= TASK INSTRUCTIONS =
Determine how many lines of the material below include "will", and reply with that number alone.

= EXERCISE INPUTS =
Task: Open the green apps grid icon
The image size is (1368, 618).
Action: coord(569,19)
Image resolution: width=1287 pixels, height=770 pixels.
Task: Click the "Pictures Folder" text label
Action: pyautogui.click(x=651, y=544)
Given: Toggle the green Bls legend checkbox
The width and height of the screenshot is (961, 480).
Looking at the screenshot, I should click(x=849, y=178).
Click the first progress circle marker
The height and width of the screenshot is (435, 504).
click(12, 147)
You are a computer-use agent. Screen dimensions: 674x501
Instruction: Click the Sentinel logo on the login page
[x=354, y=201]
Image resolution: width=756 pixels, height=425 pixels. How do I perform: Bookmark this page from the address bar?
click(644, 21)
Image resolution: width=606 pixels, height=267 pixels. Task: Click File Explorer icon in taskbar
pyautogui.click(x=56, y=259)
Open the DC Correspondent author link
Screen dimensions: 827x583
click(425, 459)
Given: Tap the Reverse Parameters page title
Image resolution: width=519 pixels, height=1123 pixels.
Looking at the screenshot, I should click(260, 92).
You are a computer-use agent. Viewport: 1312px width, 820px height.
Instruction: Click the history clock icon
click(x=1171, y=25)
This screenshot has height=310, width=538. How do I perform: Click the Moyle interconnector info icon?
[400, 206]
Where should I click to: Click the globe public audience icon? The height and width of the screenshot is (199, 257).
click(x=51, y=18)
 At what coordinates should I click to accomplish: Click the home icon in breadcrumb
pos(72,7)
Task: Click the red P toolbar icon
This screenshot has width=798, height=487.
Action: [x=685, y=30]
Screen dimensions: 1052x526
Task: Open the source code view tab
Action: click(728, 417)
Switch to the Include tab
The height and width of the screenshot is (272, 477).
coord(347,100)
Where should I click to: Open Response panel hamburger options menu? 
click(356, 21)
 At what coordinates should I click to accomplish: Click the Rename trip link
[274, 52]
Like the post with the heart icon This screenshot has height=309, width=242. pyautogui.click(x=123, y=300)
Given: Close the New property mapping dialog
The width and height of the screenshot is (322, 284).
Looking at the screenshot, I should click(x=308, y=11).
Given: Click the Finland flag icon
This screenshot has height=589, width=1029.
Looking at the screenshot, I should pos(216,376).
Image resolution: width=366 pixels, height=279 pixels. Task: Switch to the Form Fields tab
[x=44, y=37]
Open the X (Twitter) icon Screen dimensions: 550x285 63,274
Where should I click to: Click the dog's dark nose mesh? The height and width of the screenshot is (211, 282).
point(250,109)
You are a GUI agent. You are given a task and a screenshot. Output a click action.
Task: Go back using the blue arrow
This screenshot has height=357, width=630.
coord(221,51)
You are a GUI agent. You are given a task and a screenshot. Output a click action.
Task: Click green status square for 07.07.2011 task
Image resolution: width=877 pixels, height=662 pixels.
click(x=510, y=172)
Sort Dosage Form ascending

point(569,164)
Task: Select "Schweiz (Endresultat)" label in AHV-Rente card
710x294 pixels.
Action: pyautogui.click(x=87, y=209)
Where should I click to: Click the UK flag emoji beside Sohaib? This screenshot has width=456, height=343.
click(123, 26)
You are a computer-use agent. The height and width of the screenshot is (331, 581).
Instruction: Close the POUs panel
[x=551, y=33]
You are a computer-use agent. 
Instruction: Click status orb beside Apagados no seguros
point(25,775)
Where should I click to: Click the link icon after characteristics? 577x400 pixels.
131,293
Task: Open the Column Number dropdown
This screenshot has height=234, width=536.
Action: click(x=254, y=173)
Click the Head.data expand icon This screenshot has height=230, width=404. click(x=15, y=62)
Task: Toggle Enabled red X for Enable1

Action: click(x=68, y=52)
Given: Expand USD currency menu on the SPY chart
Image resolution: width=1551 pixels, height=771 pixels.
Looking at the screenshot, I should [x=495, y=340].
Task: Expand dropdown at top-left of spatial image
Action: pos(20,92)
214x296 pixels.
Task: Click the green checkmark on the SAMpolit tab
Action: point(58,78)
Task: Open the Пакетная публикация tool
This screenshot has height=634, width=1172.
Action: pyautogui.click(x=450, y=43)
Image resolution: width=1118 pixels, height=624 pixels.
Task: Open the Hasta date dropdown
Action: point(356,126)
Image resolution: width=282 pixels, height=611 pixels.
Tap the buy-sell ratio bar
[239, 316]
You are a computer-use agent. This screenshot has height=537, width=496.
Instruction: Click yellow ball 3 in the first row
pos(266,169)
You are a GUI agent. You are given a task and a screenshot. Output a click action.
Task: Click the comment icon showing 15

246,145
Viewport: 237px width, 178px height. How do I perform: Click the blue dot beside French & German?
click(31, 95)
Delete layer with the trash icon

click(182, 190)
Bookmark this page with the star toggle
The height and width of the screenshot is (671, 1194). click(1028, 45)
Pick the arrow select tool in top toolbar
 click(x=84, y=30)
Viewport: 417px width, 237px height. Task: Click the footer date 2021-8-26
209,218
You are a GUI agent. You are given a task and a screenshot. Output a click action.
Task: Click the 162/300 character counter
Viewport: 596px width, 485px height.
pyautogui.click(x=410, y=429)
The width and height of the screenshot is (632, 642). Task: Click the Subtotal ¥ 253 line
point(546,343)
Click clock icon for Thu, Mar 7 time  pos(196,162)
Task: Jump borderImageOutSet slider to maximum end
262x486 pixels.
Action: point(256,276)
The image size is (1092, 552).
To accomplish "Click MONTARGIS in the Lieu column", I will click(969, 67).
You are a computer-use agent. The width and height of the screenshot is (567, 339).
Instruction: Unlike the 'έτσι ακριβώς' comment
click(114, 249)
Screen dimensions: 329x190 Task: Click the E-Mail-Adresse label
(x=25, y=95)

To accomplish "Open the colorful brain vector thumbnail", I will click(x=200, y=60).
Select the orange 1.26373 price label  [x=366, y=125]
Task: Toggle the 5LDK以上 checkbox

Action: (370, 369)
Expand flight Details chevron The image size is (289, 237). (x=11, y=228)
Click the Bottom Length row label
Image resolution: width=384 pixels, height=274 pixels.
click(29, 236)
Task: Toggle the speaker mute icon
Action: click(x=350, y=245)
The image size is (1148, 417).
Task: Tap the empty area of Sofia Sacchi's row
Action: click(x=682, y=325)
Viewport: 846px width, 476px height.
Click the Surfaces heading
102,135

= ANSWER BOX =
2